Element and text position data
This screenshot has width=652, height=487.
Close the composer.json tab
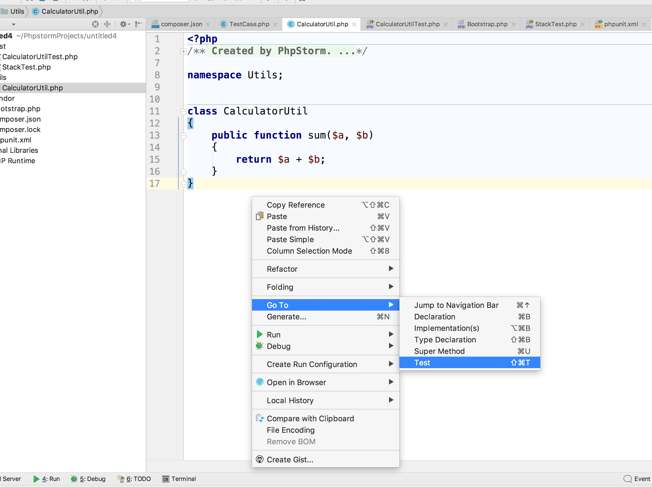pyautogui.click(x=208, y=24)
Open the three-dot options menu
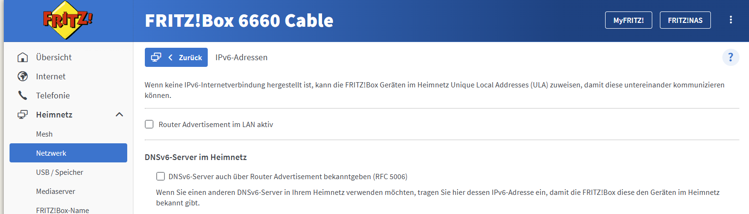Viewport: 749px width, 214px height. (730, 20)
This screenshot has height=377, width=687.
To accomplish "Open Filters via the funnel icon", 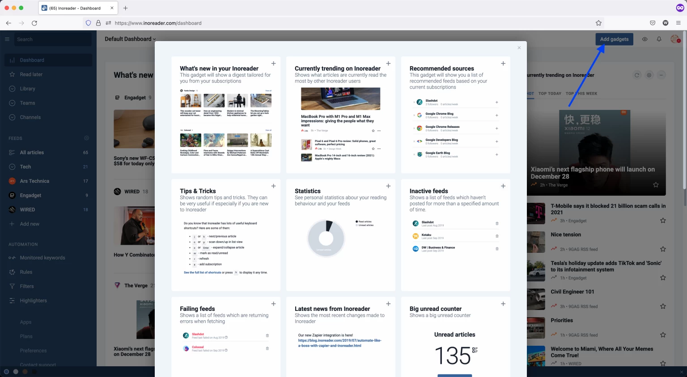I will (26, 286).
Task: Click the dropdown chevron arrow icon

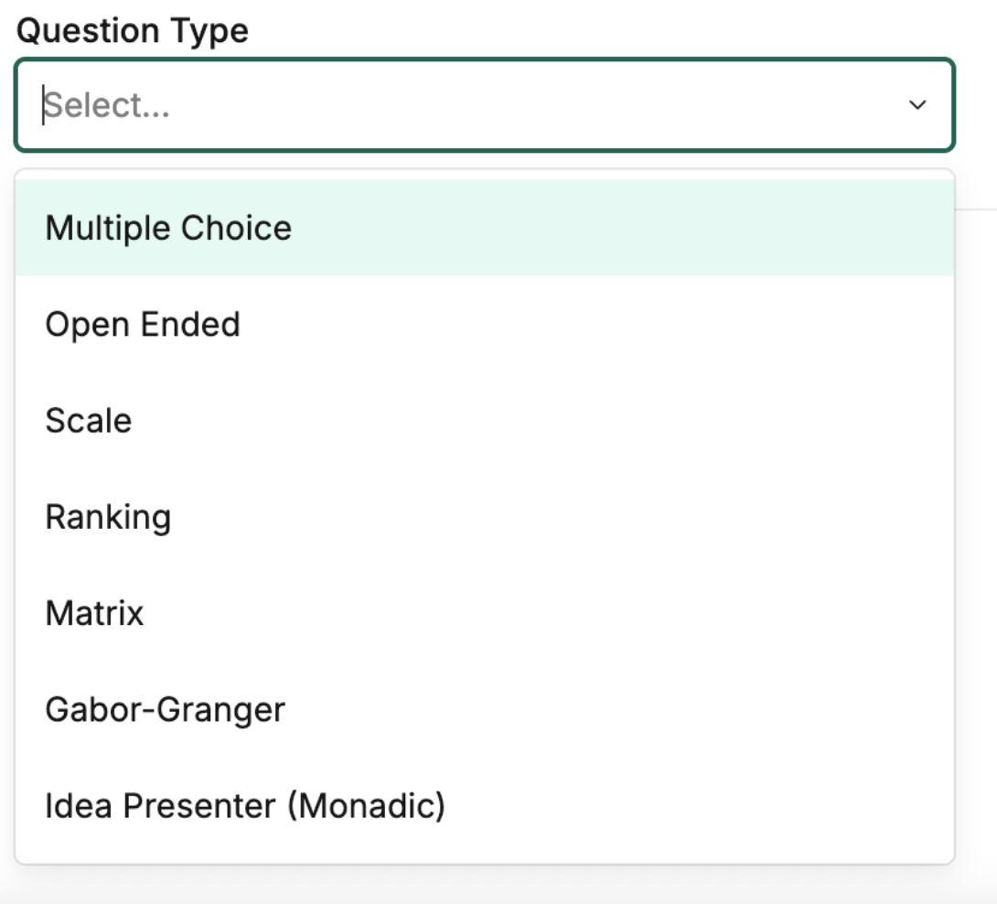Action: click(917, 105)
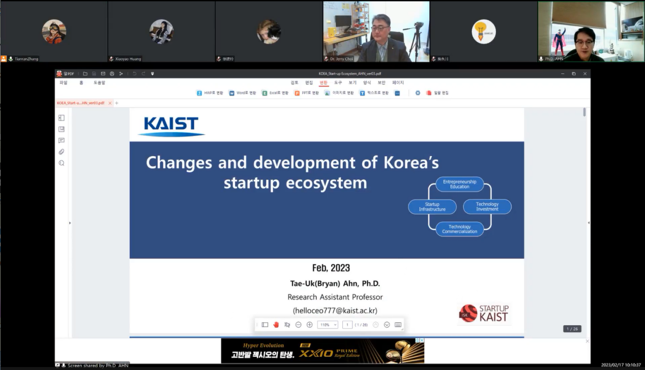This screenshot has height=370, width=645.
Task: Toggle the text selection cursor tool
Action: tap(287, 325)
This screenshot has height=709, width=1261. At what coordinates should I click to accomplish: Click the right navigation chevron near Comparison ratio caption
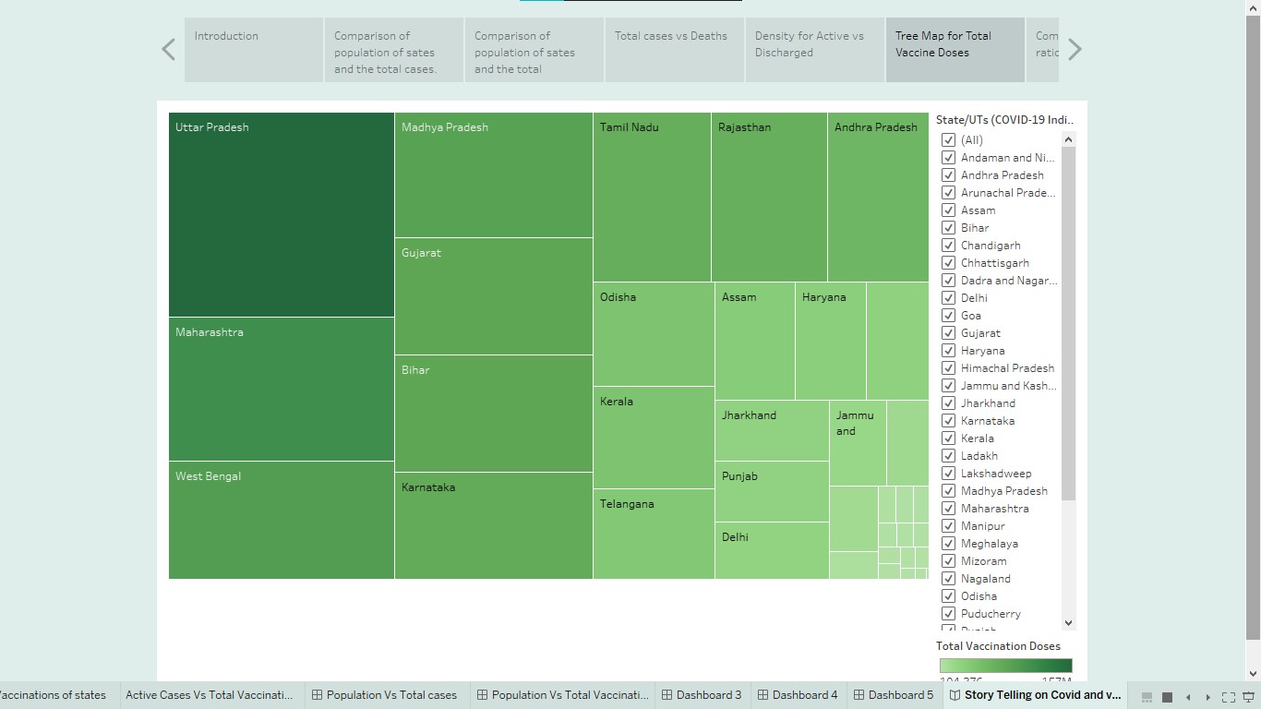[x=1075, y=49]
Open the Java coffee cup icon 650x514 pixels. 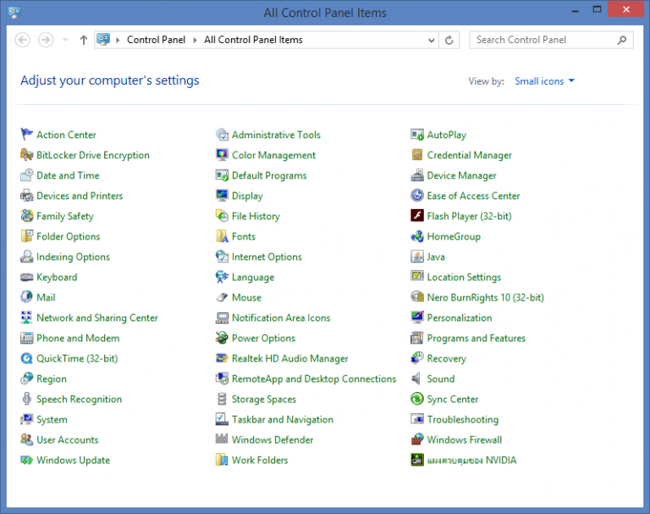click(x=417, y=257)
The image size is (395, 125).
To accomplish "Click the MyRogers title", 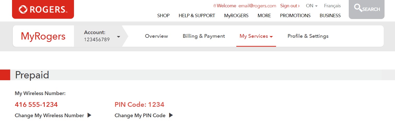I will pos(43,36).
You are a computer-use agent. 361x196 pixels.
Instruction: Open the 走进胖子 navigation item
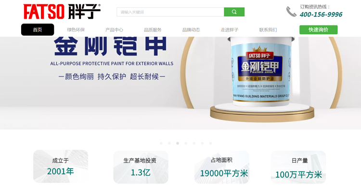[230, 30]
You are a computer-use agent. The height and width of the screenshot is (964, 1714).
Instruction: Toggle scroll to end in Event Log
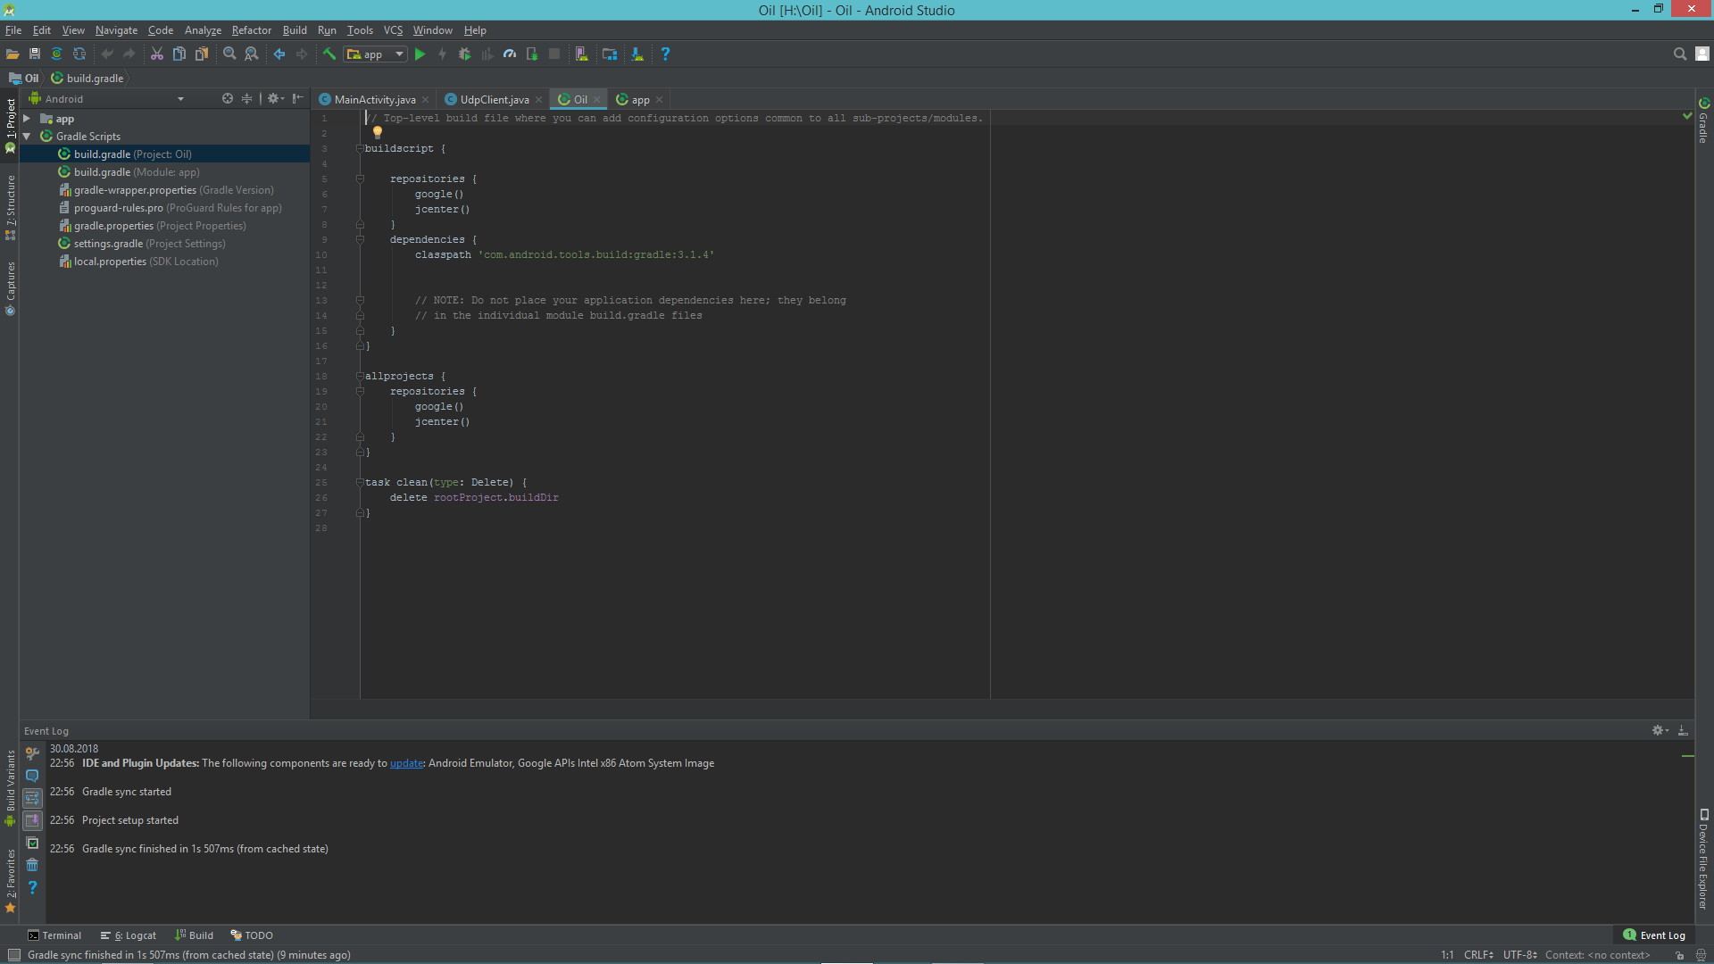pos(32,820)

- **Do this**
Please begin at the start of the records and stop after the line that contains "Viewport: 749px width, 214px", giving each line as an item in a numbered list. Omit blank lines and leave the pictures out.

- **Task answer**
1. This screenshot has width=652, height=487.
2. Close the composer.json tab
3. pyautogui.click(x=208, y=24)
4. Open the three-dot options menu
5. Viewport: 749px width, 214px height. (730, 20)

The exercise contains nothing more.